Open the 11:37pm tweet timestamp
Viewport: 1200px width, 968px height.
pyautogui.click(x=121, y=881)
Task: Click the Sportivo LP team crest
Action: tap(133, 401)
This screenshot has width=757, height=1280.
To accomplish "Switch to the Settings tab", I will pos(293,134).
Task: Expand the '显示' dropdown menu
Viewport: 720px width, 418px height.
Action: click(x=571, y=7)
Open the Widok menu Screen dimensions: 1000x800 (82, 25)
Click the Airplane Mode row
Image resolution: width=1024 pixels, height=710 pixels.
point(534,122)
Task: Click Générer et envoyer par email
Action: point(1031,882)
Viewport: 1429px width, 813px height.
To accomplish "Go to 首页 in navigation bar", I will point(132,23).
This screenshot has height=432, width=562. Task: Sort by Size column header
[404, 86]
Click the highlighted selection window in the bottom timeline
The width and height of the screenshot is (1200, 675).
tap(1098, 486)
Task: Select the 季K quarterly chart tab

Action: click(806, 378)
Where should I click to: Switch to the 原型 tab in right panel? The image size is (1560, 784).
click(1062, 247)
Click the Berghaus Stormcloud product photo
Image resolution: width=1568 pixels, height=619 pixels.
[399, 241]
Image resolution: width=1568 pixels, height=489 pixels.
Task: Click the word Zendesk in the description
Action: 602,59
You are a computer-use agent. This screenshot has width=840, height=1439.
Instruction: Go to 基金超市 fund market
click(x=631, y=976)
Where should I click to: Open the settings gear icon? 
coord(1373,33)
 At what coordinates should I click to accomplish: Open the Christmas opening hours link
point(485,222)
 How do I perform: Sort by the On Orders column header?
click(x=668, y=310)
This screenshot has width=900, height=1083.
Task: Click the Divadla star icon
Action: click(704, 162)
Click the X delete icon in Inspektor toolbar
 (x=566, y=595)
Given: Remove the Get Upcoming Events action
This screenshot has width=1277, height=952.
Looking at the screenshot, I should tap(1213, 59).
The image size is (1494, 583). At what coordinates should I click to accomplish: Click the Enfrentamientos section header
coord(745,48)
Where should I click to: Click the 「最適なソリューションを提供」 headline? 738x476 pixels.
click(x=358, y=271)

——

PROBLEM REQUIREMENTS -> The answer must be every line from the records above that contains the word "will", copied out.

PROBLEM SOLUTION ->
To accomplish "Switch to the Settings tab", I will pos(293,134).
To accomplish "Go to 首页 in navigation bar", I will point(132,23).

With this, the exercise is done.